FIG. 3 is a perspective view showing a portion of the thinning and weeding system of FIG. 1, including a plunger defining two gaps, as the plunger eradicates a plant disposed within a bed of plants.

FIG. 4 is a perspective view showing the portion of the thinning and weeding system of

FIG. 3, including the plunger, as the plunger passes over a plant disposed within the bed of plants.

FIG. 5 is a side perspective view showing a portion of the thinning and weeding system of FIG. 1, including a lower frame that supports the plunger of FIG. 3.

FIG. 6 is a rear perspective view showing the portion of the thinning and weeding system of FIG. 5, including the lower frame that supports the plunger of FIG. 3.

FIG. 7 is a flow chart of an example process for thinning and/or weeding crops.

FIG. 8 is a side perspective view showing a portion of a thinning and weeding system, including a plunger defining a single gap.

FIG. 9 is a side perspective view showing a portion of a thinning and weeding system, including a plunger formed as a stake.

FIG. 10 is a perspective view showing a portion of a thinning and weeding system, including a plunger that has wide, spaced apart teeth.

FIG. 11 is a rear perspective view of the thinning and weeding system of FIG. 1, attached to a tractor.

Like reference symbols in the various figures indicate like elements.

DETAILED DESCRIPTION

A thinning and weeding system for thinning and weeding a variety of crops will be described below. In some embodiments, the thinning and weeding system includes mechanical plungers, a machine vision system, and associated control elements that allow the thinning and weeding system to mechanically remove undesired crops and save desired crops in an automated manner, thereby substantially eliminating a need to use chemical treatments for thinning and weeding the crops. In some examples, the crops may be planted by seed. Example crops that may be thinned and weeded by the thinning and weeding system include beets, carrots, lettuce, romaine, onions, parsnips, radishes, rutabagas, spinach, corn, turnips, and other crops.

FIGS. 1 and 2 display rear and front perspective views, respectively, of a thinning and weeding system 100 that is operable to mechanically thin and weed a variety crops in an automated manner. In some examples, the thinning and weeding system 100 may be configured to operate autonomously, as will be described in more detail below, or may be configured to operate with other vehicles, as will be described in detail with respect to FIG. 11. In the example of FIGS. 1 and 2, the thinning and weeding system 100 is positioned over two spaced apart beds 101 of plants 103 that are located in a field of plants. As illustrated, the plants 103 are arranged in two opposing seed lines 105 along a surface 107 of each bed 101. In some examples, the beds 101 may be spaced about 14 inches to about 22 inches (e.g., 18 inches) apart, depending on the type of plants 103 being cultivated in the beds 101. In some examples, the two opposing seed lines 105 of plants 103 may be spaced about 10 inches to about 14 inches (e.g., 12 inches) apart along the bed 101, depending on the type of plants 103 being cultivated in the beds 101. In some examples, the plants 103 may be spaced about ½ inch to about 2 inches (e.g., 1.75 inches) apart, depending on the type of plants 103 being cultivated.

**RECORDED INFORMATION**
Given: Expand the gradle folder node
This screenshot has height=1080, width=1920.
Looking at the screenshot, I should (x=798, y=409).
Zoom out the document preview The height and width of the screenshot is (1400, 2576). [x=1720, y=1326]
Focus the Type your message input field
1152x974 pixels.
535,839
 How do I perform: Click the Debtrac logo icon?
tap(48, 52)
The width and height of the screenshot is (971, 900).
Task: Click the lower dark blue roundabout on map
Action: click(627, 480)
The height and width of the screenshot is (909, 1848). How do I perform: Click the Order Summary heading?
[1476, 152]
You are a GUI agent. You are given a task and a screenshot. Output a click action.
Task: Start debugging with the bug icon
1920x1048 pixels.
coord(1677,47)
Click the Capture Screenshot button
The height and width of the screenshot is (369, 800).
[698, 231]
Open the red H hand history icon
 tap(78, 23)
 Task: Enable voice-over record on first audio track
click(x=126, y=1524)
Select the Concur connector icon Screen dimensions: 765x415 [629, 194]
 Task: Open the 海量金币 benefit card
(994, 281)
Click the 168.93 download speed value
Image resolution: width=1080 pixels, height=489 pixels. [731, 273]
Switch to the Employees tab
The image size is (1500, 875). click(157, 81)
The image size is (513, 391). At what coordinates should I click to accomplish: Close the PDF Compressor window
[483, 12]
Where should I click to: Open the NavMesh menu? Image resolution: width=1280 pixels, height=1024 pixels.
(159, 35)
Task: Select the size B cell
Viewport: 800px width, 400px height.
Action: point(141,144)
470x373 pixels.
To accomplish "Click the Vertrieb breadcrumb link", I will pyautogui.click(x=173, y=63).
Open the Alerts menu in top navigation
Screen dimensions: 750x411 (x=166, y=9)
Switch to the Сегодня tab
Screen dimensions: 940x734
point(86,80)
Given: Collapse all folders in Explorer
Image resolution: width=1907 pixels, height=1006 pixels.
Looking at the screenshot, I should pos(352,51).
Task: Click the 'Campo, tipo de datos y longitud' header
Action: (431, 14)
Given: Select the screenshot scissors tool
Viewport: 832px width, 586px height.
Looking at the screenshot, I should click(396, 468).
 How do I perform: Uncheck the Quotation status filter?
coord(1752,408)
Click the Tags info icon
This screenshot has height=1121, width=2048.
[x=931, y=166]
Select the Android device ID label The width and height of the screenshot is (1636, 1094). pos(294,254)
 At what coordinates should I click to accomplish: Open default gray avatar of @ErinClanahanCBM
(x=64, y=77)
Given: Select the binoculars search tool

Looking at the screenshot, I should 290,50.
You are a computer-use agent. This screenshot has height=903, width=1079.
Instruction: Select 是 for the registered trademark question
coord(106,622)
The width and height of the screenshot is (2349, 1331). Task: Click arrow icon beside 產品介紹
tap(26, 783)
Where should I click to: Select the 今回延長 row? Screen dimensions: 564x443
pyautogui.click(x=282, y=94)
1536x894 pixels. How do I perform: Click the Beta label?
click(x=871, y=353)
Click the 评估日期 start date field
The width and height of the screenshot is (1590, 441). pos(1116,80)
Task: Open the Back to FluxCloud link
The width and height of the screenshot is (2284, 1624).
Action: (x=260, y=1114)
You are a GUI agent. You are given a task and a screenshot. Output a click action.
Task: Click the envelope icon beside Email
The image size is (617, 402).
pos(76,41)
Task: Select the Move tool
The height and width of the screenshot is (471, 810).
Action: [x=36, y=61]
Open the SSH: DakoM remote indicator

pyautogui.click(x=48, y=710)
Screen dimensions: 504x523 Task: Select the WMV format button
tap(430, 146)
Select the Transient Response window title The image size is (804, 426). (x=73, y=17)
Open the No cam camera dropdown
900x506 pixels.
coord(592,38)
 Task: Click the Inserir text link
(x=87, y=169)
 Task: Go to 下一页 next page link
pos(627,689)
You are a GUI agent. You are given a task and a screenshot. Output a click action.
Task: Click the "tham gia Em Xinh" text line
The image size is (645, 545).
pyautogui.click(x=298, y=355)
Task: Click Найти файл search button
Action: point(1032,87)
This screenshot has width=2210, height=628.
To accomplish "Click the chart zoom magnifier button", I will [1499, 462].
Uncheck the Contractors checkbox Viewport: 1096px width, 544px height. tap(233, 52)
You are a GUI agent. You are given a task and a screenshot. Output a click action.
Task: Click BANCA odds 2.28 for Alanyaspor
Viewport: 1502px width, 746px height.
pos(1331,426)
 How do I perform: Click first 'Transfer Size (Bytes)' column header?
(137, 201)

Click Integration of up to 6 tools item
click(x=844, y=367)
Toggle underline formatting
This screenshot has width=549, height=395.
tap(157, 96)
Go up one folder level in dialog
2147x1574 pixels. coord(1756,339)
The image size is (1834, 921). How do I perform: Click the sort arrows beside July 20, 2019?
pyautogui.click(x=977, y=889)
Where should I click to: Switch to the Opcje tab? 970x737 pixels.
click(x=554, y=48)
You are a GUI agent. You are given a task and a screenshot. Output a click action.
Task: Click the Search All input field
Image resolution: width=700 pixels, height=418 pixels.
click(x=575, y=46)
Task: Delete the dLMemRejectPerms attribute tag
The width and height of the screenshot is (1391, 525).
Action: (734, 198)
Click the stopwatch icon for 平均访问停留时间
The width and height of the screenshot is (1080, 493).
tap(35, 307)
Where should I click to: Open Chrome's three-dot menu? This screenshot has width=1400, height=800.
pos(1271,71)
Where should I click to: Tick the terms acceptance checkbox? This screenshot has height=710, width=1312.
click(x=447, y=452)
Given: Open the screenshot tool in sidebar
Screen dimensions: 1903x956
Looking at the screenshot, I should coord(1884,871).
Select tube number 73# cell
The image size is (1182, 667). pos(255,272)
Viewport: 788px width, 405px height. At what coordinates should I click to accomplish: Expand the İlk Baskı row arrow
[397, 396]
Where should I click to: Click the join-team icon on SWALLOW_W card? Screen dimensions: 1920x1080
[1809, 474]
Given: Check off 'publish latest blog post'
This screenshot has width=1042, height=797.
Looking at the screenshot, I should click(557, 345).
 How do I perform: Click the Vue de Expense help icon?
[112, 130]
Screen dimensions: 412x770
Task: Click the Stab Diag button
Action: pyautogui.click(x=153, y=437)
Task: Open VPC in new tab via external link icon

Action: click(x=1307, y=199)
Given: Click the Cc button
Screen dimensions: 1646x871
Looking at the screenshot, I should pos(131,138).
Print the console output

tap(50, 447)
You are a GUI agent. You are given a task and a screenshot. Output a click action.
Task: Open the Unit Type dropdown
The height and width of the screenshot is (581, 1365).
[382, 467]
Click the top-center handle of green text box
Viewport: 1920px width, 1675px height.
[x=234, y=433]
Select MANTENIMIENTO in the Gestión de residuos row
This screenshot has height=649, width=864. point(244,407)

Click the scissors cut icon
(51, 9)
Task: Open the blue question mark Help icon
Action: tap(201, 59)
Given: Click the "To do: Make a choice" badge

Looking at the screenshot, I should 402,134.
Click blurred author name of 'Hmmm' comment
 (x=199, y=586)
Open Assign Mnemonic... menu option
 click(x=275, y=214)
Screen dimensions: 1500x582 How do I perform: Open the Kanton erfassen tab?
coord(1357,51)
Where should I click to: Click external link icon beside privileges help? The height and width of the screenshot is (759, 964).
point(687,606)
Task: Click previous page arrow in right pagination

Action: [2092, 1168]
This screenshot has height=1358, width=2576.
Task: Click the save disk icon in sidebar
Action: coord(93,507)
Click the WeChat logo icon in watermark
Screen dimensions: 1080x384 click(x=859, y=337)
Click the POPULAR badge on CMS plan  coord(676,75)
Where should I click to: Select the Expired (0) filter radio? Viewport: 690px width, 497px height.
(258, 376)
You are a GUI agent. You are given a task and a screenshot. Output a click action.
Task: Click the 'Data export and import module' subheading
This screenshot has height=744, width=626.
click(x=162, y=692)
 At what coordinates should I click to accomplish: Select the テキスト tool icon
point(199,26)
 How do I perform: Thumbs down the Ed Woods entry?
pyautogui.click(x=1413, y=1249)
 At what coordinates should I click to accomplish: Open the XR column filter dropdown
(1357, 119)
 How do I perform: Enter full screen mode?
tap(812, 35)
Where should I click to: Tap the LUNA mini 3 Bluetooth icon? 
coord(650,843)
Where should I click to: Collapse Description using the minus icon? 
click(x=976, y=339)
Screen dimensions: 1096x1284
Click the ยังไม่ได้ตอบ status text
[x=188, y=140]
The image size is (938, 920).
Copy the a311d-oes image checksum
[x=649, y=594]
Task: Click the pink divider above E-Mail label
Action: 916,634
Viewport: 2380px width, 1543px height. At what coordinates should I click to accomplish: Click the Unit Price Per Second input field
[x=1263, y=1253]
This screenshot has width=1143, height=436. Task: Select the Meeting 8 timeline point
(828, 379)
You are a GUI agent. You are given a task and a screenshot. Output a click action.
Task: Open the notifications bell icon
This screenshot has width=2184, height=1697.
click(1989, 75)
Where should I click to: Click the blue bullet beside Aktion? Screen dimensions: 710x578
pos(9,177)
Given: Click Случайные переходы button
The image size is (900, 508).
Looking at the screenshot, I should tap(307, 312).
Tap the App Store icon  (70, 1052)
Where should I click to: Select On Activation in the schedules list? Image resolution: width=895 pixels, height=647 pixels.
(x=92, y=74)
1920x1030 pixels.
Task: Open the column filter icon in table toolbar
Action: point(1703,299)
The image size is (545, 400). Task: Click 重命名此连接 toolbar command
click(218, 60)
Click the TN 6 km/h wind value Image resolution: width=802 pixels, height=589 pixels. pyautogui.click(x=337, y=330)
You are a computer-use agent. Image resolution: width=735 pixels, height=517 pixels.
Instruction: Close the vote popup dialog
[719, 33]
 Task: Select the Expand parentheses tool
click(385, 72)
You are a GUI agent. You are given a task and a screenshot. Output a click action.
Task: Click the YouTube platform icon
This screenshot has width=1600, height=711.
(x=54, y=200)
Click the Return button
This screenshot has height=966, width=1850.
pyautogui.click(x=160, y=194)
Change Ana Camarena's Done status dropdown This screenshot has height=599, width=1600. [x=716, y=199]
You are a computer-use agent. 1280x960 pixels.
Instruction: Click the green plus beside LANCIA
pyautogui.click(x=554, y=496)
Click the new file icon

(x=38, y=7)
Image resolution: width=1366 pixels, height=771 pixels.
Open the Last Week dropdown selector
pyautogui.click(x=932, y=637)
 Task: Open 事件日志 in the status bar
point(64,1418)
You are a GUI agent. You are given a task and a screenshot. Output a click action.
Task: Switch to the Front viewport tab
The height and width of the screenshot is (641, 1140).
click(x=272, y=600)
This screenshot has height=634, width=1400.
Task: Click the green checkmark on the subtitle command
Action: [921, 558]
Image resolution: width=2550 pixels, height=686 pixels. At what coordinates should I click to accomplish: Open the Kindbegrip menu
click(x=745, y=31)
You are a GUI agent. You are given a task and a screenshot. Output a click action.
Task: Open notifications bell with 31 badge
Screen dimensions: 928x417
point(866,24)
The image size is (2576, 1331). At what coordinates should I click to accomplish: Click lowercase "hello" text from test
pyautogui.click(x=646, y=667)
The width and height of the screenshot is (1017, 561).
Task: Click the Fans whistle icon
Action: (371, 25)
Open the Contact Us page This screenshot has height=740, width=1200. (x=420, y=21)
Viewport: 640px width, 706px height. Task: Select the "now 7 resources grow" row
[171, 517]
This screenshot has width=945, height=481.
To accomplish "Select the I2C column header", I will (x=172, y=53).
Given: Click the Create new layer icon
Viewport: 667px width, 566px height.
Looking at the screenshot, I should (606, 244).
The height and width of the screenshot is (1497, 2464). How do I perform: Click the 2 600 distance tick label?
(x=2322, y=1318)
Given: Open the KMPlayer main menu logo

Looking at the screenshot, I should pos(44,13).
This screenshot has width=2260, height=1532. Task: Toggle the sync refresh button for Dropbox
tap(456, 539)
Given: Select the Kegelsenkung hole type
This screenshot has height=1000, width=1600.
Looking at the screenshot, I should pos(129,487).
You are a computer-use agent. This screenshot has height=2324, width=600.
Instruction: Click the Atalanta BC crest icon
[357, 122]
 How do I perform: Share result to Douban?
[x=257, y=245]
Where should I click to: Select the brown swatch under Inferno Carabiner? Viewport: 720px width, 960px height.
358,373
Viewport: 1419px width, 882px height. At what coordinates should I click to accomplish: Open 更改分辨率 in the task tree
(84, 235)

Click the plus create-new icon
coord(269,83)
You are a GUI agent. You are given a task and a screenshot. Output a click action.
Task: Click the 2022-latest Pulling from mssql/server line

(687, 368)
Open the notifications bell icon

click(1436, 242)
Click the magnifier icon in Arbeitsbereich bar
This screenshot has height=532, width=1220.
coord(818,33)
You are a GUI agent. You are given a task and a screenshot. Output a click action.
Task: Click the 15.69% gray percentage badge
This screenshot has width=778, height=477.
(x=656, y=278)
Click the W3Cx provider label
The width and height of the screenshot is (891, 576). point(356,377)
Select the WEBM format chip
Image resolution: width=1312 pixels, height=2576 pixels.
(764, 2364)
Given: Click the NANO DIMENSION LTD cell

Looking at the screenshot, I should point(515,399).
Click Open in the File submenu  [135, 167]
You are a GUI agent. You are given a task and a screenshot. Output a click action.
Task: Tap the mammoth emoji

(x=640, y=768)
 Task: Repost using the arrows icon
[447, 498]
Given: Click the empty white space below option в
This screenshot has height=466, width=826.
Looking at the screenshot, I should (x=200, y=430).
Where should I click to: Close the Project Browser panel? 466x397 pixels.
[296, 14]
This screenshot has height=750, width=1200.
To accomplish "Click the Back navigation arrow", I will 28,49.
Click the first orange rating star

**REQUIREMENT 1**
In the rows, rewrite the part that opens with the line containing "How do I perform: Thumbs" and closes with the line containing "Tap the App", putting "Screen size" wherever "Screen dimensions" appears and changing nothing else.
**REQUIREMENT 2**
Write the next part of the patent description of the thinning and weeding system.

**EXERCISE RESPONSE 1**
 How do I perform: Thumbs down the Ed Woods entry?
pyautogui.click(x=1413, y=1249)
 At what coordinates should I click to accomplish: Open the XR column filter dropdown
(1357, 119)
 How do I perform: Enter full screen mode?
tap(812, 35)
Where should I click to: Tap the LUNA mini 3 Bluetooth icon? 
coord(650,843)
Where should I click to: Collapse Description using the minus icon? 
click(x=976, y=339)
Screen size: 1096x1284
Click the ยังไม่ได้ตอบ status text
[x=188, y=140]
The image size is (938, 920).
Copy the a311d-oes image checksum
[x=649, y=594]
Task: Click the pink divider above E-Mail label
Action: 916,634
Viewport: 2380px width, 1543px height. At what coordinates should I click to accomplish: Click the Unit Price Per Second input field
[x=1263, y=1253]
This screenshot has width=1143, height=436. Task: Select the Meeting 8 timeline point
(828, 379)
You are a GUI agent. You are given a task and a screenshot. Output a click action.
Task: Open the notifications bell icon
This screenshot has width=2184, height=1697.
click(1989, 75)
Where should I click to: Click the blue bullet beside Aktion? Screen size: 710x578
pos(9,177)
Given: Click Случайные переходы button
The image size is (900, 508).
Looking at the screenshot, I should tap(307, 312).
Tap the App Store icon  (70, 1052)

**EXERCISE RESPONSE 2**
The thinning and weeding system 100 includes an upper frame 102 supported by four outer wheels 104, two adjacent lower frames 106 that are each supported by two inner wheels 108, and two electrical enclosures 110 mounted to opposing sides of the upper frame 102. The thinning and weeding system 100 further includes a machine vision system 112 that identifies plants 103 and weeds (not shown) that need to be removed from the surfaces 107 of the beds 101 and a programmable logic controller (PLC) that is located within one of the electrical enclosures 110 and that is electrically coupled to the machine vision system 112. The thinning and weeding system 100 additionally includes four plungers 114 that are operable to mechanically remove the identified plants 103 and weeds from the surfaces 107 of the beds 101, four respective motors 116 that are operable to rotate the plungers 114, and an encoder 128 that is operable to detect an angular velocity of the outer wheels 104. Additionally, the thinning and weeding system 100 includes a GPS system (located, for example, within one of the electrical enclosures 110) that provides a field location to the PLC and a generator (not shown) that provides power to the thinning and weeding system 100. The thinning and weeding system 100 further includes high capacity batteries 120 that can power the thinning and weeding system 100 for a limited period of time should the generator malfunction.

The various components of the thinning and weeding system 100 may be powered by, for example, hydraulic or electrical mechanisms that are known to a person skilled in the art. In some examples, the generator converts the hydraulic power to electrical power to provide functionality to the various components of the thinning and weeding system 100.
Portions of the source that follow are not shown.